Malcolm Muggeridge (born March 24, 1903 in Sanderstead near London , † November 14, 1990 in Robertsbridge , East Sussex ) was a British journalist. He was best known for his reports of the 1933 famine in Ukraine and is considered to be the journalistic discoverer of Mother Teresa .

Life

Muggeridge was born one of five sons to Anne Booler and Henry Thomas Muggeridge ( HTM ), a well-known South London Labor Party politician . Muggeridge grew up in Croydon , graduated from Selhurst Grammar School and Selwyn College in Cambridge and subsequently went to British India as a teacher and later to Egypt . In 1927 he married Katherine Dobbs (1903-1994), a niece of Beatrice Webb (1858-1943).

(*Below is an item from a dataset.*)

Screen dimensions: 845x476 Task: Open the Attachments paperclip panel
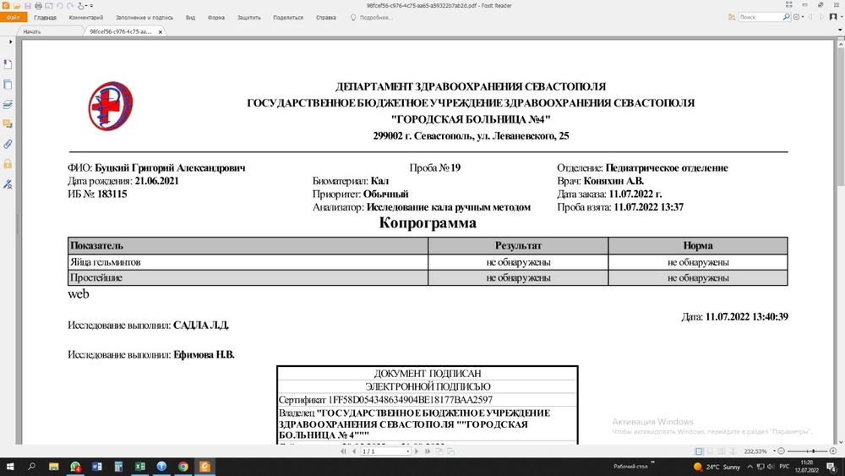pyautogui.click(x=8, y=144)
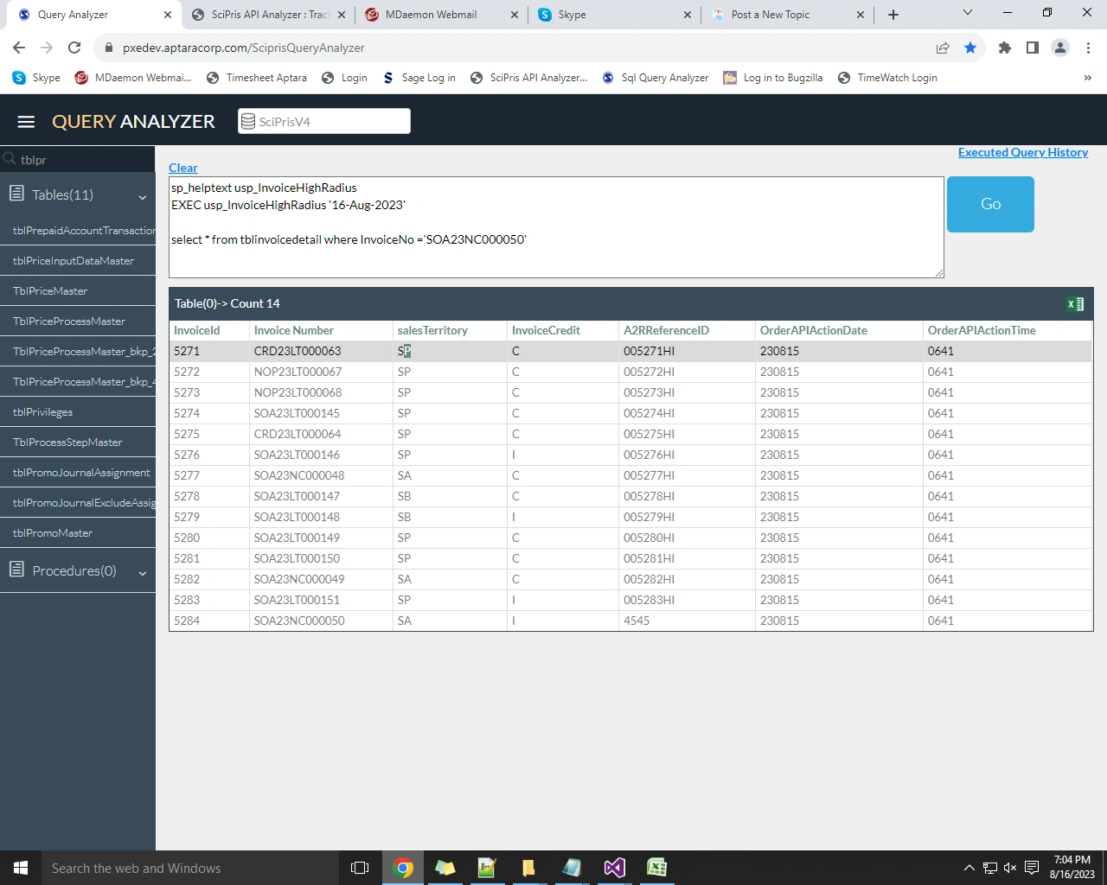The image size is (1107, 885).
Task: Open Chrome's side panel icon
Action: 1032,48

Born into a family committed to the labor movement , Muggeridge appears to have initially been drawn to the experiment of Soviet communism. In 1932 he traveled to Moscow for the first time , as a representative of the correspondent there for the Manchester Guardian . Soon after his arrival in the Soviet Union , however, he became disillusioned. As a result, he drove to the Ukraine and the Caucasus without permission from the Soviet authorities and uncovered the famine that was prevalent there (today mostly called the Holodomor ). Muggeridge's anonymously published reports in the Guardian , supplemented by those signed by Gareth Jones (1905–1935), alarmed the world public about the catastrophe - the Soviet-friendly correspondent for the New York Times, Walter Duranty, contradicted them and played down the conditions under Stalinism . (There is still a heated debate about whether Pulitzer Prize winner Duranty was deliberately untruthful, as Muggeridge later publicly accused him of.) Muggeridge, who had wanted to publish a novel about the Guardian at the beginning of his journalistic career , published 1934 the novel Winter in Moscow .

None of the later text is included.